(Records drawn from a dataset)
┌────────

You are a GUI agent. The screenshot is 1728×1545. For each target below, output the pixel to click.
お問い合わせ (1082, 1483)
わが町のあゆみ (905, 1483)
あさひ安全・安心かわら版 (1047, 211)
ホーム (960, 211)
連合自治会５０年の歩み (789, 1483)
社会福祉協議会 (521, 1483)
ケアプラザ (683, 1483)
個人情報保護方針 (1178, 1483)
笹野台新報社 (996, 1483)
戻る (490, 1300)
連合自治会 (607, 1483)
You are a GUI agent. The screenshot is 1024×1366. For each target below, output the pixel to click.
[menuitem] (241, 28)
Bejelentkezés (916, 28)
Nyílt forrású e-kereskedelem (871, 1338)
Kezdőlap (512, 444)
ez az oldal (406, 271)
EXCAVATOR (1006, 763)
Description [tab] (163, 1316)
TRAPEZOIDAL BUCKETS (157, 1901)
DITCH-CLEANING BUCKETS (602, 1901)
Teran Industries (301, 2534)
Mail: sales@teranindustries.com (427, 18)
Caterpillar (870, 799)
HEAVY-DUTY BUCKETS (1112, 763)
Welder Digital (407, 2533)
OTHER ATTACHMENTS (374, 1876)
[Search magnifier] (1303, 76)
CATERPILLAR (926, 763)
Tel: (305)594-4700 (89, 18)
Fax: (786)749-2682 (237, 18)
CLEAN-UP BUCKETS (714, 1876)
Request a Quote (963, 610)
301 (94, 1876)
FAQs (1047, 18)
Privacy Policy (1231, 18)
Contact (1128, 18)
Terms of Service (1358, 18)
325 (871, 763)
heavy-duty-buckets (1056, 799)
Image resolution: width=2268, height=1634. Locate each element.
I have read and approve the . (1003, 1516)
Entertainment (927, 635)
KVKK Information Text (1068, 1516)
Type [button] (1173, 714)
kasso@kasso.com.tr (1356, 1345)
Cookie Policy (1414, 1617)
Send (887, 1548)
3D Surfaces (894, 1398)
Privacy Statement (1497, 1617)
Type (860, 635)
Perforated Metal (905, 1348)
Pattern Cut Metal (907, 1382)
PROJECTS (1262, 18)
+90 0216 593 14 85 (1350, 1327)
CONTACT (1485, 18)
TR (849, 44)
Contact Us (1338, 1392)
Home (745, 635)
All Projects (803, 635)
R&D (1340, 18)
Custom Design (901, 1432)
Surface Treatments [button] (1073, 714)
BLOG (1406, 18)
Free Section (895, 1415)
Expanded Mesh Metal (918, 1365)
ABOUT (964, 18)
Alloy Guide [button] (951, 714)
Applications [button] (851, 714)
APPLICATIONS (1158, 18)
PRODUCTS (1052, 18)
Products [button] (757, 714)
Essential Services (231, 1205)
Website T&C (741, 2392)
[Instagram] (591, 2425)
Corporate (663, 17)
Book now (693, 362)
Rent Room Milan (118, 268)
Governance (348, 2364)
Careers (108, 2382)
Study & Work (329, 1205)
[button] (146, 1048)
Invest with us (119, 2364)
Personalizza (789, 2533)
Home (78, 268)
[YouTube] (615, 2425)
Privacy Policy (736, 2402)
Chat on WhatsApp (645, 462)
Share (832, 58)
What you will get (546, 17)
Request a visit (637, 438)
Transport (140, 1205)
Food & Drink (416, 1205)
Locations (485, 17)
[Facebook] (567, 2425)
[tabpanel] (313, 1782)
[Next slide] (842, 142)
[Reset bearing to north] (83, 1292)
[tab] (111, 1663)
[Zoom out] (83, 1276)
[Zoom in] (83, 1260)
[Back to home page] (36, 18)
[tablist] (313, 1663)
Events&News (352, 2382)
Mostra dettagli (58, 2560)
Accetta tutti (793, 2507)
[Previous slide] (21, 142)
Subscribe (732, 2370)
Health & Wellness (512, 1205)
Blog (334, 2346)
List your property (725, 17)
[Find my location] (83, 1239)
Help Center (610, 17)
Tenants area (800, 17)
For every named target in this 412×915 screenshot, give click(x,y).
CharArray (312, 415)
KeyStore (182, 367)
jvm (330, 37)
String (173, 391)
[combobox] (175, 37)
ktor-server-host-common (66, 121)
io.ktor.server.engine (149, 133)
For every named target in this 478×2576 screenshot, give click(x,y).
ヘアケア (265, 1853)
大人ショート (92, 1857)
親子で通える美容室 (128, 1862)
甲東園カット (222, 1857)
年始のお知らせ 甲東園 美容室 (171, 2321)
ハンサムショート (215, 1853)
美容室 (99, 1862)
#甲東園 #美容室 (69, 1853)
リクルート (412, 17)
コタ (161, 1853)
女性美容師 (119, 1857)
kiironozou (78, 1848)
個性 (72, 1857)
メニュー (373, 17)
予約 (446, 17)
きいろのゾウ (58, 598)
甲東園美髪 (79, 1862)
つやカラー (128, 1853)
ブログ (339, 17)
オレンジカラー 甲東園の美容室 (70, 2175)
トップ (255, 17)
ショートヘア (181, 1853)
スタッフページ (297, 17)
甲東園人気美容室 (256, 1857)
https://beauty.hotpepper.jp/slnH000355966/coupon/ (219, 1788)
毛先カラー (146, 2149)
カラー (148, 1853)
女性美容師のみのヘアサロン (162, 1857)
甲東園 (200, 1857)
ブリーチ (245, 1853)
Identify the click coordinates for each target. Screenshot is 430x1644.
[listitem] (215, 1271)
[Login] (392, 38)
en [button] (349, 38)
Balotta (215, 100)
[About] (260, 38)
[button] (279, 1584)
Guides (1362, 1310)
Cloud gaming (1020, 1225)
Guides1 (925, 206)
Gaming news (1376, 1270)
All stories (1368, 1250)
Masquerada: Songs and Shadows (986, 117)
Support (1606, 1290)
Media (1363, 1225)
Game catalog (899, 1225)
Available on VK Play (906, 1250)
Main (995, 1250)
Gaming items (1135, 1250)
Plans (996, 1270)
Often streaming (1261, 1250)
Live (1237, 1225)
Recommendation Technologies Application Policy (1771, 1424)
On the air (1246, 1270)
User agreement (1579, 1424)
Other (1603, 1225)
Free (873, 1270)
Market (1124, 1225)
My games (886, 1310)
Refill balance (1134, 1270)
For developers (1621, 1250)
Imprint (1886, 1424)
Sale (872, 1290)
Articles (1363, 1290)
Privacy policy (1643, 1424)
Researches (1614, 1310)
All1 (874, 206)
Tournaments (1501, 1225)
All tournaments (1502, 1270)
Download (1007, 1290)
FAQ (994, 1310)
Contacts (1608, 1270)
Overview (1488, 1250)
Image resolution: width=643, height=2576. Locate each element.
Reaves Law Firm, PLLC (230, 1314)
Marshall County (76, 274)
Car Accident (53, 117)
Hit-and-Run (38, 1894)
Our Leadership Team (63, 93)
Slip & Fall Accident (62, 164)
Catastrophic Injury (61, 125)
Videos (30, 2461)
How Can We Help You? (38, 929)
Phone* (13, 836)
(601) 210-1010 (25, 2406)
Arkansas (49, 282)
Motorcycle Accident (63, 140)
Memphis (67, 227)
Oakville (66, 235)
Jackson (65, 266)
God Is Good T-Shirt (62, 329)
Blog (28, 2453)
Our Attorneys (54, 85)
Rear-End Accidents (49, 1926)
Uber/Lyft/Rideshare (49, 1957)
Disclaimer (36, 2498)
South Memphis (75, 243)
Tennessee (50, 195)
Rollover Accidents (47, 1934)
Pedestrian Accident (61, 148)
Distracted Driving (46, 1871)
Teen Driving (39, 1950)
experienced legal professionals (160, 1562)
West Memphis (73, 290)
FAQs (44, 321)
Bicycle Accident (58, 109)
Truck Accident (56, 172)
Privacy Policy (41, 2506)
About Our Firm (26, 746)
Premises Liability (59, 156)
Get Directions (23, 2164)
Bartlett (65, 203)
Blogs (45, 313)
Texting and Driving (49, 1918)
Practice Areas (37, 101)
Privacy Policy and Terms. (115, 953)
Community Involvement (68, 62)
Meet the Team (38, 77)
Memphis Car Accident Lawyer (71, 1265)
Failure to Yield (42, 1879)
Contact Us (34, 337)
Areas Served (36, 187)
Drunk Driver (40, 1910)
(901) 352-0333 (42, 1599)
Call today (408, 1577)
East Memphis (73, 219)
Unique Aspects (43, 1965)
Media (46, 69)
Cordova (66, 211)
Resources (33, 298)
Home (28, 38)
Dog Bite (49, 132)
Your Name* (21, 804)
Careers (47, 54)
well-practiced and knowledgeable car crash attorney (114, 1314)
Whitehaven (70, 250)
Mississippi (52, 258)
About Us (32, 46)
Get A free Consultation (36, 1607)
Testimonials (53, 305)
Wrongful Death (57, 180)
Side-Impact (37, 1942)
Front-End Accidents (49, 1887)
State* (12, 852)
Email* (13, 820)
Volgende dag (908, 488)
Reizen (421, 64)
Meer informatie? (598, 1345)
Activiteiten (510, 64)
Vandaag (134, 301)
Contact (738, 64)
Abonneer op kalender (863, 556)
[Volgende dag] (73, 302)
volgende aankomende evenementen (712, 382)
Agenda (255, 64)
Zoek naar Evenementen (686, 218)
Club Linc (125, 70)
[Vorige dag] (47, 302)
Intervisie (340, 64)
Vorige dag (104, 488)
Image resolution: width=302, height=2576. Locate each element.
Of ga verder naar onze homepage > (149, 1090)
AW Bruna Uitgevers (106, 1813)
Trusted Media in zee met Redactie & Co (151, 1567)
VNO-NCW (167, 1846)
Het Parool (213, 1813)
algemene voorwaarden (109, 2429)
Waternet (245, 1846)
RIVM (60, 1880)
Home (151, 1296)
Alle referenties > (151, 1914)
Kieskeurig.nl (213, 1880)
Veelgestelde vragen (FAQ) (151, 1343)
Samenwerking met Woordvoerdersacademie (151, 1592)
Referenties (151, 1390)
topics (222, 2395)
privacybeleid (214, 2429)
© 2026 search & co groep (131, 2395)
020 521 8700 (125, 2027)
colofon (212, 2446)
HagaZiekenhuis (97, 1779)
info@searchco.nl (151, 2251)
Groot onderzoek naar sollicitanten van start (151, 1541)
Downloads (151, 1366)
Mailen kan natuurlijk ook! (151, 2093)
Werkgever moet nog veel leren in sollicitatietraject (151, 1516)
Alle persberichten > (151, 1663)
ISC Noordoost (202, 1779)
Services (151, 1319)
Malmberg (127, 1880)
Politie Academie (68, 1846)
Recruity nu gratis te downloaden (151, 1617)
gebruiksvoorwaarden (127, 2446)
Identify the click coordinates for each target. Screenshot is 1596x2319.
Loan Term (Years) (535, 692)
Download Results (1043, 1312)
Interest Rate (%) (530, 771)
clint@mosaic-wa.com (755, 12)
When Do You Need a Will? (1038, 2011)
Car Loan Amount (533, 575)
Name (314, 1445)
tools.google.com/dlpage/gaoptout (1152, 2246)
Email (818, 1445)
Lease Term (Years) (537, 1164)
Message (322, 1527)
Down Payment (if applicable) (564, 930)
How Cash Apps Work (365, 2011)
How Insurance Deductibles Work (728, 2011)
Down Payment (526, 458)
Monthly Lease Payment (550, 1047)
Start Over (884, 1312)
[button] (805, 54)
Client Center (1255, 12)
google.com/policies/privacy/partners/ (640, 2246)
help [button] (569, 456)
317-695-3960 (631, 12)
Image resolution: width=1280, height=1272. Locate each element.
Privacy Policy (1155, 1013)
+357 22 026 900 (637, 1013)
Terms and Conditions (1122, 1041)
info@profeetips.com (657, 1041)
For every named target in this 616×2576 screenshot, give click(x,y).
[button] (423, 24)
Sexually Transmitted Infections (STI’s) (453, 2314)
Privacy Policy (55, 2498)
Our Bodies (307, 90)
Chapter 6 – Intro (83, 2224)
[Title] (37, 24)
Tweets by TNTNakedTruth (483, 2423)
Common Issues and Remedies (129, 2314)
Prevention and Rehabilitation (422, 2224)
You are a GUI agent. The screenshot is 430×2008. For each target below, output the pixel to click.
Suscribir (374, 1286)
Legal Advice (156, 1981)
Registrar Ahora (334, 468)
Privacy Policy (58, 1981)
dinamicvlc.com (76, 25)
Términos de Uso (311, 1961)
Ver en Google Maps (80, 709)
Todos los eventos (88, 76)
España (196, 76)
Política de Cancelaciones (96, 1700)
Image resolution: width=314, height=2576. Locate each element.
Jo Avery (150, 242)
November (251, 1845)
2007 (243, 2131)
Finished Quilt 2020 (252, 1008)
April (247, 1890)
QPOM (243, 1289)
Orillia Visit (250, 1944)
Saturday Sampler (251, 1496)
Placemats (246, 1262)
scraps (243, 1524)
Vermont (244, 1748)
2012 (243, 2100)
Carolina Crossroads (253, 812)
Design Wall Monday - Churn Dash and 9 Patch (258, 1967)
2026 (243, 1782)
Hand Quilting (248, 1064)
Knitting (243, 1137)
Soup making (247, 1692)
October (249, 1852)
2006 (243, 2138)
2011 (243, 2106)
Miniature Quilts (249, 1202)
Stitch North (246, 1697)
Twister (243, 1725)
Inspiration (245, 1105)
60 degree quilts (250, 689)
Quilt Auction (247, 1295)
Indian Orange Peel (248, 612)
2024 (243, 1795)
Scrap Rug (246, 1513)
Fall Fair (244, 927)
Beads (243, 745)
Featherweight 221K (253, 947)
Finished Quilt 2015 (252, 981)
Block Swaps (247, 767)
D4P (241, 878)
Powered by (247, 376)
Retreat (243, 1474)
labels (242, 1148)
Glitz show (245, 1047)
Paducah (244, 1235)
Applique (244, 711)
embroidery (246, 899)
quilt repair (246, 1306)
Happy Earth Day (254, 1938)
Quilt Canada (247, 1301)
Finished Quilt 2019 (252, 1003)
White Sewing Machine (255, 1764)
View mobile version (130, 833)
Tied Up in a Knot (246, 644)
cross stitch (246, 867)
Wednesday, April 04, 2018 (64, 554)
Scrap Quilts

└────────

Exercise instructions =>
Your task is to quote, without any alteration, the lines running from the top of the records to the line that holds "Careers (108, 2382)", both included.

Answer box =>
You are a GUI agent. The screenshot is 1728×1545. For each target below, output the pixel to click.
お問い合わせ (1082, 1483)
わが町のあゆみ (905, 1483)
あさひ安全・安心かわら版 (1047, 211)
ホーム (960, 211)
連合自治会５０年の歩み (789, 1483)
社会福祉協議会 (521, 1483)
ケアプラザ (683, 1483)
個人情報保護方針 (1178, 1483)
笹野台新報社 (996, 1483)
戻る (490, 1300)
連合自治会 (607, 1483)
You are a GUI agent. The screenshot is 1024×1366. For each target below, output the pixel to click.
[menuitem] (241, 28)
Bejelentkezés (916, 28)
Nyílt forrású e-kereskedelem (871, 1338)
Kezdőlap (512, 444)
ez az oldal (406, 271)
EXCAVATOR (1006, 763)
Description [tab] (163, 1316)
TRAPEZOIDAL BUCKETS (157, 1901)
DITCH-CLEANING BUCKETS (602, 1901)
Teran Industries (301, 2534)
Mail: sales@teranindustries.com (427, 18)
Caterpillar (870, 799)
HEAVY-DUTY BUCKETS (1112, 763)
Welder Digital (407, 2533)
OTHER ATTACHMENTS (374, 1876)
[Search magnifier] (1303, 76)
CATERPILLAR (926, 763)
Tel: (305)594-4700 (89, 18)
Fax: (786)749-2682 (237, 18)
CLEAN-UP BUCKETS (714, 1876)
Request a Quote (963, 610)
301 (94, 1876)
FAQs (1047, 18)
Privacy Policy (1231, 18)
Contact (1128, 18)
Terms of Service (1358, 18)
325 (871, 763)
heavy-duty-buckets (1056, 799)
Image resolution: width=2268, height=1634. Locate each element.
I have read and approve the . (1003, 1516)
Entertainment (927, 635)
KVKK Information Text (1068, 1516)
Type [button] (1173, 714)
kasso@kasso.com.tr (1356, 1345)
Cookie Policy (1414, 1617)
Send (887, 1548)
3D Surfaces (894, 1398)
Privacy Statement (1497, 1617)
Type (860, 635)
Perforated Metal (905, 1348)
Pattern Cut Metal (907, 1382)
PROJECTS (1262, 18)
+90 0216 593 14 85 (1350, 1327)
CONTACT (1485, 18)
TR (849, 44)
Contact Us (1338, 1392)
Home (745, 635)
All Projects (803, 635)
R&D (1340, 18)
Custom Design (901, 1432)
Surface Treatments [button] (1073, 714)
BLOG (1406, 18)
Free Section (895, 1415)
Expanded Mesh Metal (918, 1365)
ABOUT (964, 18)
Alloy Guide [button] (951, 714)
Applications [button] (851, 714)
APPLICATIONS (1158, 18)
PRODUCTS (1052, 18)
Products [button] (757, 714)
Essential Services (231, 1205)
Website T&C (741, 2392)
[Instagram] (591, 2425)
Corporate (663, 17)
Book now (693, 362)
Rent Room Milan (118, 268)
Governance (348, 2364)
Careers (108, 2382)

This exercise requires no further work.